Few young players have a passion for tennis to match that of old-timers like 86-year-old Andre Tiberius De Grad of Romania, Ilie Nastase’s former coach.
After winning his singles match, he proudly showed a visitor a picture of him with all-time tennis great Bill Tilden, and a gray, misshapen ball that Tilden autographed after playing him in 1931.
“I had to travel 24 hours to get here, but it was worth it,” said De Grad, a 12-time European champion.
Like the reinvigorated oldsters who tapped an otherworldly source in the 1985 movie “Cocoon,” these energetic seniors seem to have discovered a fountain of youth. Their more mundane energy source: age-group tennis.

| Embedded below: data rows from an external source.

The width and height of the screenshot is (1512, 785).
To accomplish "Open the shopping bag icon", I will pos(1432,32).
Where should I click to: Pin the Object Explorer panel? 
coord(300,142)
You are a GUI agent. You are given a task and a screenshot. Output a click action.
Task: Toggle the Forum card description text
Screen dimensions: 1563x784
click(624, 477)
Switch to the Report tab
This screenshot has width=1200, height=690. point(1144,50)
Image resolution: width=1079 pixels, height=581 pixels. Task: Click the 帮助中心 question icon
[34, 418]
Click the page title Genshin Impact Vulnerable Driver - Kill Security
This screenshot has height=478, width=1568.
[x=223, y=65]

Rankings and tournaments for 55-and-overs began in the 1970s. Categories for 85-year-old men and 75-year-old women began in the 1990s, with a series of national competitions.
Now there’s a push to sanction a 90-and-over category, and who’s to say there won’t be rankings for centenarians someday?
“We are pioneers,” said 81-year-old Pat Henry Yeomans of Los Angeles, the women’s team captain. “When we first started to have tournaments, we’d have to beg tennis centers to let us play and get Gatorade and ballboys for us.”
Johnson, the U.S. team’s senior senior, was city champion of Lexington, Ky., in 1934. But he has really hit his stride in retirement, winning 200-300 age-group trophies and still racking them up at 90.
“All that tennis keeps us alive, keeps us going,” said the retired Army major, who now lives in Orlando, Fla. “You don’t age as fast.”
He still remembers the young doctor who once told him he shouldn’t be playing tennis competitively, because, “They don’t race broken-down horses.”
That was nearly a half-century ago.
“I wouldn’t be a bit surprised if he’s dead now,” Johnson said, unable to suppress a smile.